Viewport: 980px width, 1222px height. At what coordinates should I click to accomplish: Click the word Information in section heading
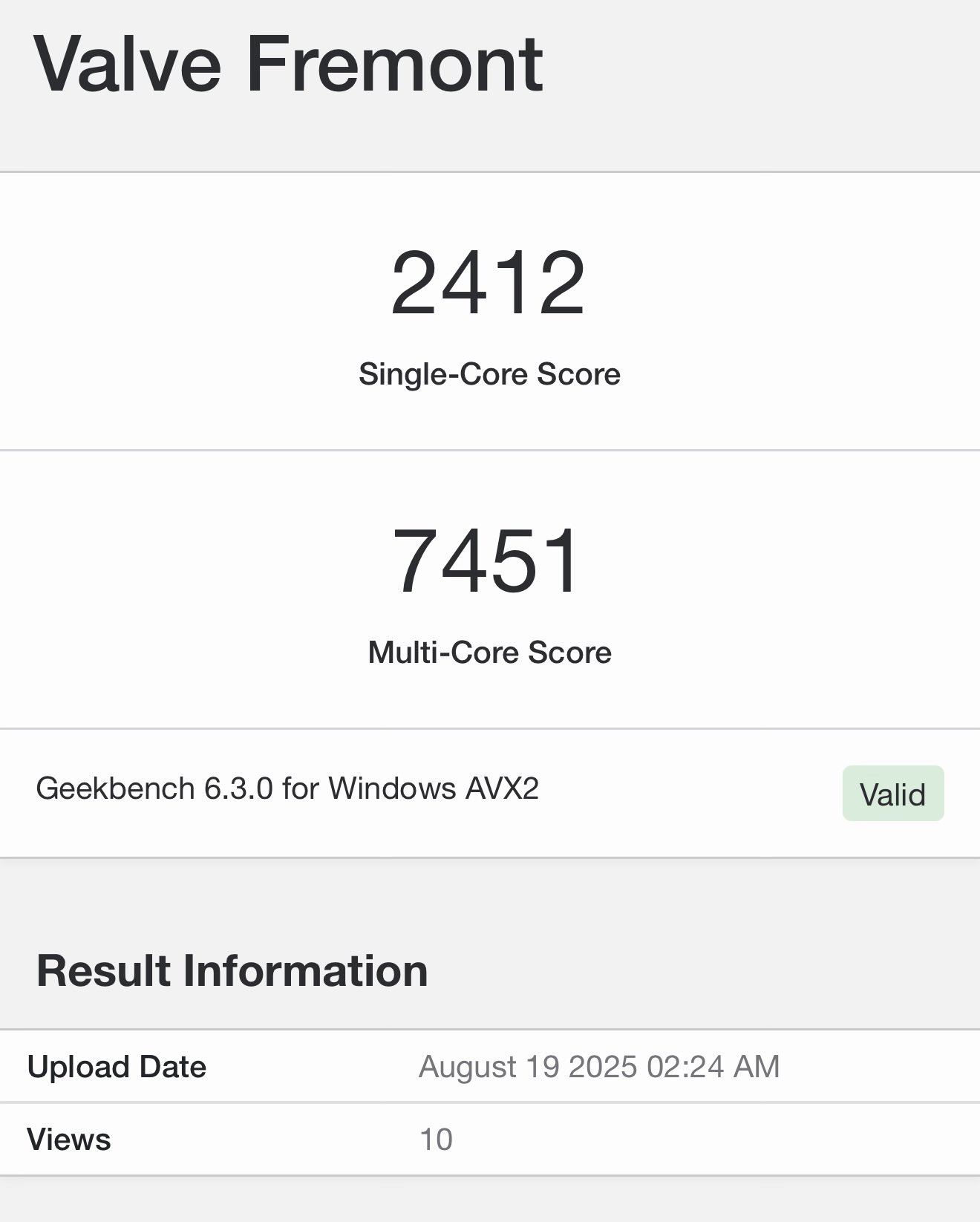coord(305,971)
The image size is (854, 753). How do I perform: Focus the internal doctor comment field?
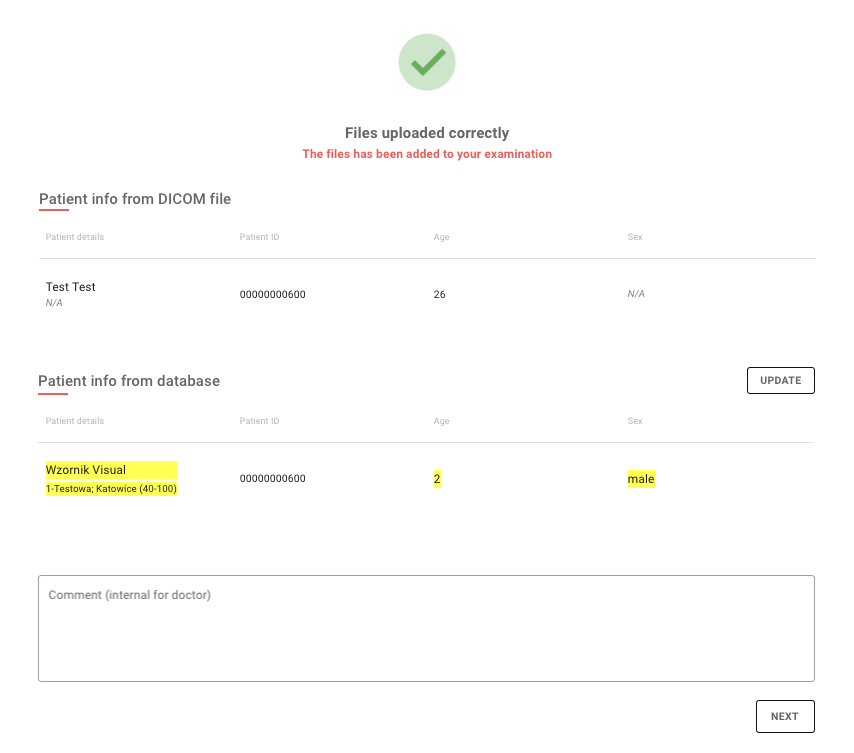pos(426,628)
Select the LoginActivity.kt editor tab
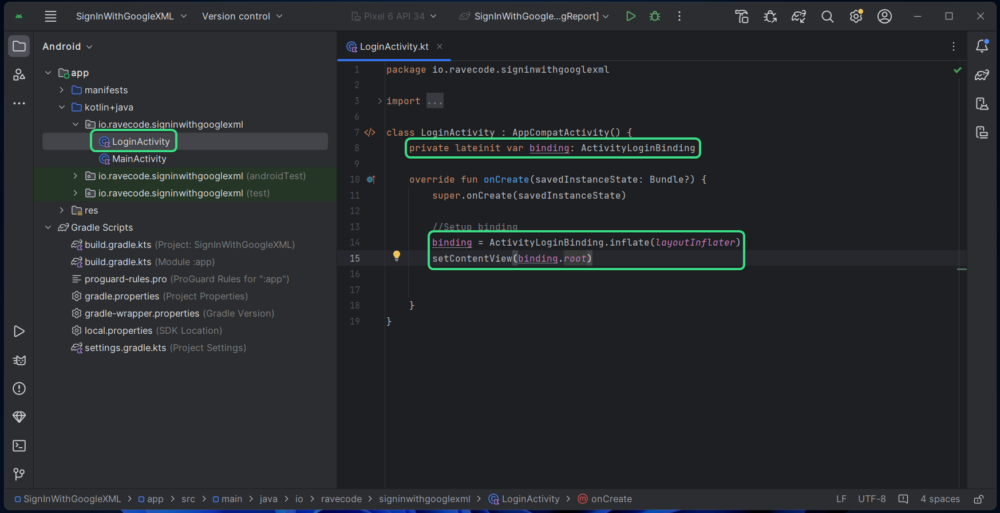Screen dimensions: 1000x513 tap(393, 47)
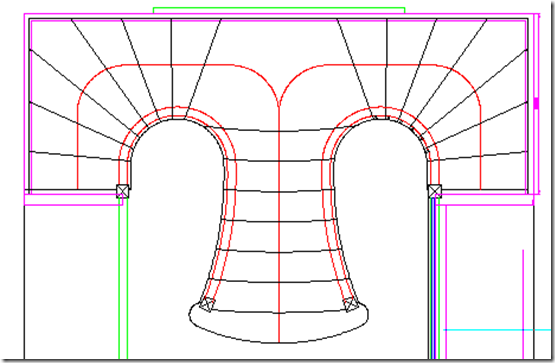The width and height of the screenshot is (555, 363).
Task: Click the cyan horizontal line at lower right
Action: coord(497,330)
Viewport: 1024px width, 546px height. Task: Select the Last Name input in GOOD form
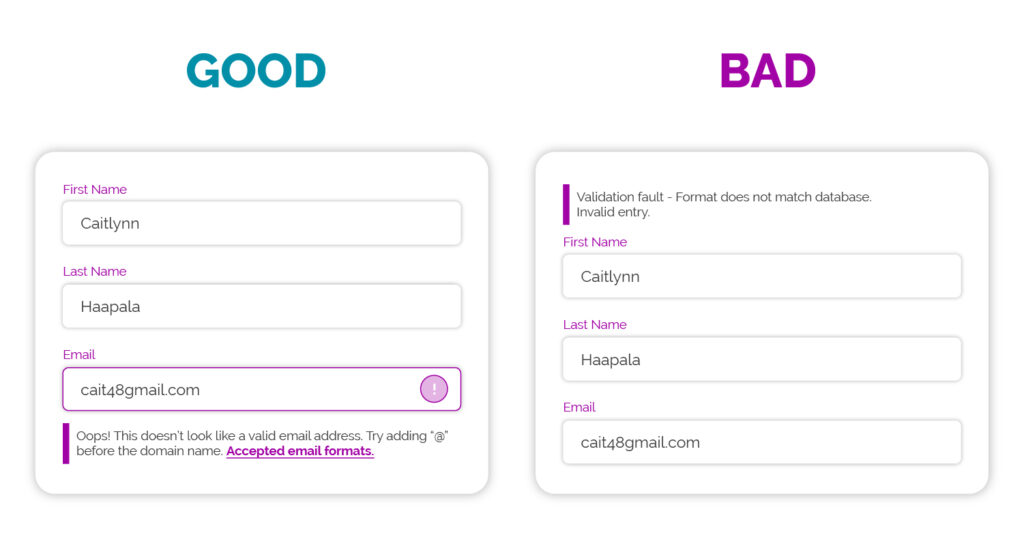pos(261,306)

· · ·

**Instructions for the task:**
Could you give again precisely the lines from the one containing "Select the LoginActivity.kt editor tab" through the final line of the material above, both included, and no others, dropping the pictures?

**Exercise solution:**
Select the LoginActivity.kt editor tab
Screen dimensions: 1000x513 tap(393, 47)
The width and height of the screenshot is (555, 363).
Task: Click the cyan horizontal line at lower right
Action: coord(497,330)
Viewport: 1024px width, 546px height. Task: Select the Last Name input in GOOD form
pos(261,306)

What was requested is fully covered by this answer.